* TO DO:
Take the entries below and print all of them exactly, please.

* RECORD EXTRACTS:
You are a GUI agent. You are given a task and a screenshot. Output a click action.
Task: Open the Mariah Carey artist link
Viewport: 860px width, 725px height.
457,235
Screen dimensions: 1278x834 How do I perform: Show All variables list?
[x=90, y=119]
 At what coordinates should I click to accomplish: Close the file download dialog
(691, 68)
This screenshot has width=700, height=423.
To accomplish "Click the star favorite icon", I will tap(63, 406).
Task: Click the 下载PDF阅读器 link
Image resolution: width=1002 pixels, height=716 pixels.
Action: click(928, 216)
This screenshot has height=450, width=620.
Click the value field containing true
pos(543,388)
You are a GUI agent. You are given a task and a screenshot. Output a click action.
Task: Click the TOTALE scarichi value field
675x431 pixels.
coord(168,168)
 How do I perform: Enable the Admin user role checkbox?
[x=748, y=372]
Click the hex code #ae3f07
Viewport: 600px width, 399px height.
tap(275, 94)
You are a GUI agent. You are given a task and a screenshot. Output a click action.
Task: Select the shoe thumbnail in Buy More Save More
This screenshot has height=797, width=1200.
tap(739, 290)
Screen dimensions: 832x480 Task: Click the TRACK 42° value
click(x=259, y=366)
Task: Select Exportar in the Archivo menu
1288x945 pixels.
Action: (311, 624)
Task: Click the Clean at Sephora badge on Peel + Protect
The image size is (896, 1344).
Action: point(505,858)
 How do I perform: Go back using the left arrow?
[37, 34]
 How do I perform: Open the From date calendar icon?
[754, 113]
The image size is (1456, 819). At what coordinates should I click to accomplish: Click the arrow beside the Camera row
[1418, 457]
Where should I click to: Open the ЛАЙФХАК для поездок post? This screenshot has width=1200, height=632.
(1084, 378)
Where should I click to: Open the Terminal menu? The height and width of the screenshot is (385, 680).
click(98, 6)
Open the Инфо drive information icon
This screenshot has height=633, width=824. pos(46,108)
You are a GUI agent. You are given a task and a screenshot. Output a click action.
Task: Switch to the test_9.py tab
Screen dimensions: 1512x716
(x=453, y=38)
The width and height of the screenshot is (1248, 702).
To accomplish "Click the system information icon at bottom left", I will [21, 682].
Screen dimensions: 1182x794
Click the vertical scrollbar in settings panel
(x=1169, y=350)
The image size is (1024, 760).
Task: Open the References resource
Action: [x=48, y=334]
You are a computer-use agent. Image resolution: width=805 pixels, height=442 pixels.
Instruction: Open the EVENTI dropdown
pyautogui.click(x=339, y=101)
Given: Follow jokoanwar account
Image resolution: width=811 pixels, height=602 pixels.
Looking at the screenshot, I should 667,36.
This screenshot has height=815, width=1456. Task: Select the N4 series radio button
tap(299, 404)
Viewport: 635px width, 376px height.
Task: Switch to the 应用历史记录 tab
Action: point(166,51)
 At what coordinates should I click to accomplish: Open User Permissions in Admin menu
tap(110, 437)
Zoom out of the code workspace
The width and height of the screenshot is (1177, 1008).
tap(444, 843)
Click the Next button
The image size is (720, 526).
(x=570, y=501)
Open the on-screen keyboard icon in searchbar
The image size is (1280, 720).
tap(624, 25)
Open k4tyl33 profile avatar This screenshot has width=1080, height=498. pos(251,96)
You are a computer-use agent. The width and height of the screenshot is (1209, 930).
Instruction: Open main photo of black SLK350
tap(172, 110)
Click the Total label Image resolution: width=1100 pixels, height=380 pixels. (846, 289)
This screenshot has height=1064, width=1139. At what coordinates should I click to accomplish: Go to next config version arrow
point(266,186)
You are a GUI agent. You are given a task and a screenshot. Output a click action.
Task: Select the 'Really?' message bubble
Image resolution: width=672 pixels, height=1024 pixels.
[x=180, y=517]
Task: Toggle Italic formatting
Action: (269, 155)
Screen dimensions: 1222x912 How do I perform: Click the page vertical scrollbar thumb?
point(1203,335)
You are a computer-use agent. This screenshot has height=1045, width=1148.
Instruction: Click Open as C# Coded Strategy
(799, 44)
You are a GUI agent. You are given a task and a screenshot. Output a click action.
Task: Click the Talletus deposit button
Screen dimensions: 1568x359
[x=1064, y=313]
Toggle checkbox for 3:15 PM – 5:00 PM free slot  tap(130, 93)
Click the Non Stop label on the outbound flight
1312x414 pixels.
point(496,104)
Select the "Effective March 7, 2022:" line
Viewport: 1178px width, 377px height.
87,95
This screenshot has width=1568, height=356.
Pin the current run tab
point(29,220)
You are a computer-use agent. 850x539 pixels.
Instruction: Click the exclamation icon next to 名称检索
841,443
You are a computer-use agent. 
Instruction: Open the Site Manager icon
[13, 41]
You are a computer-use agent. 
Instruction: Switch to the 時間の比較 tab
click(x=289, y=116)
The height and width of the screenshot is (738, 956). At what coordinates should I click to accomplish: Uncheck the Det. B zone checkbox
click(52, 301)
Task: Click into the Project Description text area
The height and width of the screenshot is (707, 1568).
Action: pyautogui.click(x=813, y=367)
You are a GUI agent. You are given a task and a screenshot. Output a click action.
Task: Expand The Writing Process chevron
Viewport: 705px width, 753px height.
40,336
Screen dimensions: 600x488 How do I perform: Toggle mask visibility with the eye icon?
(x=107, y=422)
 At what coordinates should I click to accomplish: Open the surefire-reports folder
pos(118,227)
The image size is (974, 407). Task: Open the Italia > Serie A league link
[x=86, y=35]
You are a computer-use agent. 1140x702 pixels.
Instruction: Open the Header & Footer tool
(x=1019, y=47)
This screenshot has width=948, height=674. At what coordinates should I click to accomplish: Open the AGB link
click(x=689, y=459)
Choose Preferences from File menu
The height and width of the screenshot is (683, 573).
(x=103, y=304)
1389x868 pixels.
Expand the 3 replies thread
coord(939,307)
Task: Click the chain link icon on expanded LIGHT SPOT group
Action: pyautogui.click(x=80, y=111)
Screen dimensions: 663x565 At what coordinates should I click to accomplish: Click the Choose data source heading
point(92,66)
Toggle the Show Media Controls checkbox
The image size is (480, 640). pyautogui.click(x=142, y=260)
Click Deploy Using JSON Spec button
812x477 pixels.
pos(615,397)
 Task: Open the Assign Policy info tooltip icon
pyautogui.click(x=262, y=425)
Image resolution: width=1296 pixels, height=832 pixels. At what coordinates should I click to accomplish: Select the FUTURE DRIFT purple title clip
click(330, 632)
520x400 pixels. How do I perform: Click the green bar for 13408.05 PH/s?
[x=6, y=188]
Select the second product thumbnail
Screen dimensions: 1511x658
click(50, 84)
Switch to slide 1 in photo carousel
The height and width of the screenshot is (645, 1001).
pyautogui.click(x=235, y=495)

* ANSWER TO THIS TASK:
You are a GUI agent. You are given a task and a screenshot. Output a click action.
Task: Open the Mariah Carey artist link
Viewport: 860px width, 725px height.
457,235
Screen dimensions: 1278x834 How do I perform: Show All variables list?
[x=90, y=119]
 At what coordinates should I click to accomplish: Close the file download dialog
(691, 68)
This screenshot has width=700, height=423.
To accomplish "Click the star favorite icon", I will tap(63, 406).
Task: Click the 下载PDF阅读器 link
Image resolution: width=1002 pixels, height=716 pixels.
Action: click(928, 216)
This screenshot has height=450, width=620.
Click the value field containing true
pos(543,388)
You are a GUI agent. You are given a task and a screenshot. Output a click action.
Task: Click the TOTALE scarichi value field
675x431 pixels.
coord(168,168)
 How do I perform: Enable the Admin user role checkbox?
[x=748, y=372]
Click the hex code #ae3f07
Viewport: 600px width, 399px height.
tap(275, 94)
You are a GUI agent. You are given a task and a screenshot. Output a click action.
Task: Select the shoe thumbnail in Buy More Save More
This screenshot has height=797, width=1200.
tap(739, 290)
Screen dimensions: 832x480 Task: Click the TRACK 42° value
click(x=259, y=366)
Task: Select Exportar in the Archivo menu
1288x945 pixels.
Action: (311, 624)
Task: Click the Clean at Sephora badge on Peel + Protect
The image size is (896, 1344).
Action: point(505,858)
 How do I perform: Go back using the left arrow?
[37, 34]
 How do I perform: Open the From date calendar icon?
[754, 113]
The image size is (1456, 819). At what coordinates should I click to accomplish: Click the arrow beside the Camera row
[1418, 457]
Where should I click to: Open the ЛАЙФХАК для поездок post? This screenshot has width=1200, height=632.
(1084, 378)
Where should I click to: Open the Terminal menu? The height and width of the screenshot is (385, 680).
click(98, 6)
Open the Инфо drive information icon
This screenshot has height=633, width=824. pos(46,108)
You are a GUI agent. You are given a task and a screenshot. Output a click action.
Task: Switch to the test_9.py tab
Screen dimensions: 1512x716
(x=453, y=38)
The width and height of the screenshot is (1248, 702).
To accomplish "Click the system information icon at bottom left", I will [21, 682].
Screen dimensions: 1182x794
Click the vertical scrollbar in settings panel
(x=1169, y=350)
The image size is (1024, 760).
Task: Open the References resource
Action: [x=48, y=334]
You are a computer-use agent. Image resolution: width=805 pixels, height=442 pixels.
Instruction: Open the EVENTI dropdown
pyautogui.click(x=339, y=101)
Given: Follow jokoanwar account
Image resolution: width=811 pixels, height=602 pixels.
Looking at the screenshot, I should 667,36.
This screenshot has height=815, width=1456. Task: Select the N4 series radio button
tap(299, 404)
Viewport: 635px width, 376px height.
Task: Switch to the 应用历史记录 tab
Action: point(166,51)
 At what coordinates should I click to accomplish: Open User Permissions in Admin menu
tap(110, 437)
Zoom out of the code workspace
The width and height of the screenshot is (1177, 1008).
tap(444, 843)
Click the Next button
The image size is (720, 526).
(x=570, y=501)
Open the on-screen keyboard icon in searchbar
The image size is (1280, 720).
tap(624, 25)
Open k4tyl33 profile avatar This screenshot has width=1080, height=498. pos(251,96)
You are a computer-use agent. The width and height of the screenshot is (1209, 930).
Instruction: Open main photo of black SLK350
tap(172, 110)
Click the Total label Image resolution: width=1100 pixels, height=380 pixels. (846, 289)
This screenshot has height=1064, width=1139. At what coordinates should I click to accomplish: Go to next config version arrow
point(266,186)
You are a GUI agent. You are given a task and a screenshot. Output a click action.
Task: Select the 'Really?' message bubble
Image resolution: width=672 pixels, height=1024 pixels.
[x=180, y=517]
Task: Toggle Italic formatting
Action: (269, 155)
Screen dimensions: 1222x912 How do I perform: Click the page vertical scrollbar thumb?
point(1203,335)
You are a computer-use agent. This screenshot has height=1045, width=1148.
Instruction: Click Open as C# Coded Strategy
(799, 44)
You are a GUI agent. You are given a task and a screenshot. Output a click action.
Task: Click the Talletus deposit button
Screen dimensions: 1568x359
[x=1064, y=313]
Toggle checkbox for 3:15 PM – 5:00 PM free slot  tap(130, 93)
Click the Non Stop label on the outbound flight
1312x414 pixels.
point(496,104)
Select the "Effective March 7, 2022:" line
Viewport: 1178px width, 377px height.
87,95
This screenshot has width=1568, height=356.
Pin the current run tab
point(29,220)
You are a computer-use agent. 850x539 pixels.
Instruction: Click the exclamation icon next to 名称检索
841,443
You are a computer-use agent. 
Instruction: Open the Site Manager icon
[13, 41]
You are a computer-use agent. 
Instruction: Switch to the 時間の比較 tab
click(x=289, y=116)
The height and width of the screenshot is (738, 956). At what coordinates should I click to accomplish: Uncheck the Det. B zone checkbox
click(52, 301)
Task: Click into the Project Description text area
The height and width of the screenshot is (707, 1568).
Action: pyautogui.click(x=813, y=367)
You are a GUI agent. You are given a task and a screenshot. Output a click action.
Task: Expand The Writing Process chevron
Viewport: 705px width, 753px height.
40,336
Screen dimensions: 600x488 How do I perform: Toggle mask visibility with the eye icon?
(x=107, y=422)
 At what coordinates should I click to accomplish: Open the surefire-reports folder
pos(118,227)
The image size is (974, 407). Task: Open the Italia > Serie A league link
[x=86, y=35]
You are a computer-use agent. 1140x702 pixels.
Instruction: Open the Header & Footer tool
(x=1019, y=47)
This screenshot has width=948, height=674. At what coordinates should I click to accomplish: Open the AGB link
click(x=689, y=459)
Choose Preferences from File menu
The height and width of the screenshot is (683, 573).
(x=103, y=304)
1389x868 pixels.
Expand the 3 replies thread
coord(939,307)
Task: Click the chain link icon on expanded LIGHT SPOT group
Action: pyautogui.click(x=80, y=111)
Screen dimensions: 663x565 At what coordinates should I click to accomplish: Click the Choose data source heading
point(92,66)
Toggle the Show Media Controls checkbox
The image size is (480, 640). pyautogui.click(x=142, y=260)
Click Deploy Using JSON Spec button
812x477 pixels.
pos(615,397)
 Task: Open the Assign Policy info tooltip icon
pyautogui.click(x=262, y=425)
Image resolution: width=1296 pixels, height=832 pixels. At what coordinates should I click to accomplish: Select the FUTURE DRIFT purple title clip
click(330, 632)
520x400 pixels. How do I perform: Click the green bar for 13408.05 PH/s?
[x=6, y=188]
Select the second product thumbnail
Screen dimensions: 1511x658
click(50, 84)
Switch to slide 1 in photo carousel
The height and width of the screenshot is (645, 1001).
pyautogui.click(x=235, y=495)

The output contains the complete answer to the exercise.